Intel just took a major step toward acquiring AI chip startup SambaNova Systems, signing a non-binding term sheet that could reshape the competitive landscape in artificial intelligence semiconductors. The deal, first reported by WIRED, marks Intel's latest push to catch up in the AI chip race where it's been trailing behind Nvidia and other competitors.
Intel is making its boldest move yet to close the AI chip gap. The semiconductor giant has signed a term sheet to acquire SambaNova Systems, the Palo Alto-based AI chip startup, according to two sources with direct knowledge of the agreement who spoke to WIRED.
The timing couldn't be more strategic. SambaNova, once valued at $5 billion during the 2021 funding frenzy, has seen its star fade as the AI chip market consolidated around Nvidia's dominance. BlackRock reportedly slashed the value of its SambaNova shares by 17% over the past year, creating an opening for Intel to swoop in at a discount.
The deal dynamics reveal just how intertwined these companies already are. Intel CEO Lip-Bu Tan currently serves as chairman of SambaNova, while Intel Capital has invested in the startup. Adding another layer, SoftBank - which led SambaNova's massive $676 million Series D round in 2021 - made a major investment in Intel earlier this year.
"The agreement is non-binding, meaning the deal is not yet finalized and could be dissolved without penalty," the WIRED report notes. The companies now face weeks or months of regulatory approval, liability scrutiny, and financial due diligence.
SambaNova brings serious AI credentials to the table. Founded in 2017 by Stanford professors Kunle Olukotun and Christopher Ré alongside Oracle veteran Rodrigo Liang, the company has raised $1.14 billion total and specializes in inference computing - the process where large language models make predictions from data.
For Intel, this acquisition represents a lifeline in the AI chip wars. The company has struggled to compete with Nvidia's GPU dominance in AI training and inference, despite its historical leadership in CPUs. Intel's data center revenue has been under pressure as customers increasingly choose specialized AI chips over traditional processors.
The broader semiconductor landscape is watching closely. Advanced Micro Devices has been gaining ground with its AI accelerators, while Google and Amazon have developed custom AI chips for their cloud services. Intel's acquisition of SambaNova could help level the playing field.

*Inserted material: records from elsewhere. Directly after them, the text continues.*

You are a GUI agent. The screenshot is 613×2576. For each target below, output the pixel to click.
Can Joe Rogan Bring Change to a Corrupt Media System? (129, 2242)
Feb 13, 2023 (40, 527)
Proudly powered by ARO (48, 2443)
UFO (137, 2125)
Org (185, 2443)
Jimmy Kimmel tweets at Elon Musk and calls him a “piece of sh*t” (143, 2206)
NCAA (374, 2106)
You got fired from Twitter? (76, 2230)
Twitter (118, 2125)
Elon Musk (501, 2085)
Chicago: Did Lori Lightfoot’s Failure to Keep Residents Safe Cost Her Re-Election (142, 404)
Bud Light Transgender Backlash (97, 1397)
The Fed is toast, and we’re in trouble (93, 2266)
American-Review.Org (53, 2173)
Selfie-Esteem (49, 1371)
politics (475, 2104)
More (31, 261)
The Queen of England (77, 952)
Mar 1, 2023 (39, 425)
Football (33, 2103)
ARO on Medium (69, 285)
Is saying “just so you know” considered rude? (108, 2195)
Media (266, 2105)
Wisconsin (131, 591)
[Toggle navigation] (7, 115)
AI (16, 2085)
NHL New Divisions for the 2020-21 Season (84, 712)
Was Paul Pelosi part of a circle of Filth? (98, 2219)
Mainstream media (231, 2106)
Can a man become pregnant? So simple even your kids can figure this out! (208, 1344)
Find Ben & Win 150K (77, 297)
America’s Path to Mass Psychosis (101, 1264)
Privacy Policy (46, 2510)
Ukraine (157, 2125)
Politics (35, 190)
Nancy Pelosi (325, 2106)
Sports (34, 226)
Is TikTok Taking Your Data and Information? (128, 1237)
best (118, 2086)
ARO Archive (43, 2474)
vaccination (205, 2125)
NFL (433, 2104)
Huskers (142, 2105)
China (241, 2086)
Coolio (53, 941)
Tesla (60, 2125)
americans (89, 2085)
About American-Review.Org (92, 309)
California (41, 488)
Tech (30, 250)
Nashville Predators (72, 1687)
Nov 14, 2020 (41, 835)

CEO Tan has been reshaping Intel since taking over earlier this year, focusing on debt reduction, spinning off non-core assets, and pivoting to AI-first strategies. The company received an $8.9 billion government infusion in August to expand domestic semiconductor manufacturing, providing financial flexibility for strategic acquisitions.
Industry analysts see this as Intel's acknowledgment that building competitive AI chips from scratch would take too long. By acquiring SambaNova's technology and talent, Intel could accelerate its AI roadmap by years.
The deal also highlights the challenging fundraising environment for AI chip startups. Despite the AI boom, many specialized chip companies are struggling to secure growth capital as investors become more selective. SambaNova's willingness to explore a sale reflects this reality.
Whatever the final price, this acquisition could mark a turning point for Intel's AI ambitions. The company that once dominated computing is betting that SambaNova's inference technology can help it reclaim relevance in the age of artificial intelligence.
This potential acquisition represents more than just another tech deal - it's Intel's recognition that the AI chip race requires bold moves, not incremental improvements. With SambaNova's inference technology and Intel's manufacturing scale, the combined entity could challenge Nvidia's dominance in enterprise AI. But execution will be everything. Intel has a history of struggling with acquisitions, and integrating SambaNova's technology while maintaining its innovation edge won't be easy. For the broader AI industry, this deal signals that consolidation is accelerating as companies race to build complete AI ecosystems rather than point solutions.